Di giornalismo si può morire
Perugia, 23 Aprile 2010 – Oggi al festival del giornalismo di Perugia è andato in onda il lato più terribile del lavoro del giornalista: la morte. Che sia su commissione, per incidente o per rapimento a scopo di estorsione non cambia molto. Resta che di giornalismo si può morire. In due incontri si è parlato di questo argomento da inquadrature diverse. Ad aprire la “giornata delle salme” è stato l’incontro delle 11 all’hotel Brufani con A. Macchi, di Mediaset, D. Bunuel, di National Geographic e L. Mushtaq di Al Jazeera, dal titolo “Fotogiornalismo e conflitti”. In una sala attenta e silenziosa i tre giornalisti hanno raccontato le loro esperienze a riguardo con toni, sguardi, coinvolgimento davvero molto differenti. Straordinaria per intensità ed empatia, tanto da lasciare un groppo alla gola nel pubblico e ricalciare indietro a fatica le lacrime in chi scrive, la testimonianza di L. Mushtaq che ha vissuto in primo piano la guerra in Iraq. Il garbo, la pacatezza, il rispetto di quest’uomo per la morte, per la sofferenza, emozione che ha vissuto in primo piano causa la perdita di un collega sotto i propri occhi e di una sorella, è stato qualcosa che va oltre la semplice emozione.

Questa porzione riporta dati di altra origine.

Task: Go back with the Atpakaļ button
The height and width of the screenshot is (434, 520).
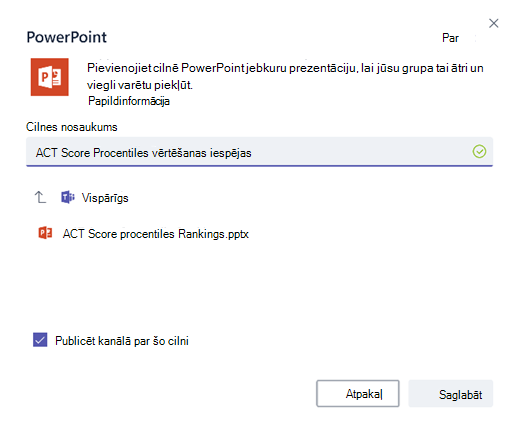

Nel pomeriggio, sempre presso l’hotel Brufani, è andato in scena il secondo, e per certi aspetti più odioso capitolo: l’eliminazione del giornalista. V. Yaroshevski, vice direttore di Novaja Gazeta e L. Yusipova, giornalista e avvocato per i diritti umani, con il contributo di A. Riscassi e con la moderazione di M. Greco, entrambi giornalisti RAI, hanno parlato della drammatica situazione del giornalismo in Russia dove chi fa informazione “scomoda” viene eliminato. Il caso di A. Politkovskaja, citata spesso dai relatori, è solo il nome più importante di un problema, di una deriva culturale e sociale, cui il grande paese in mano agli oligarchi sta andando incontro e che, forse, potrebbe, se le cose non cambieranno, diventare una realtà anche nel nostro.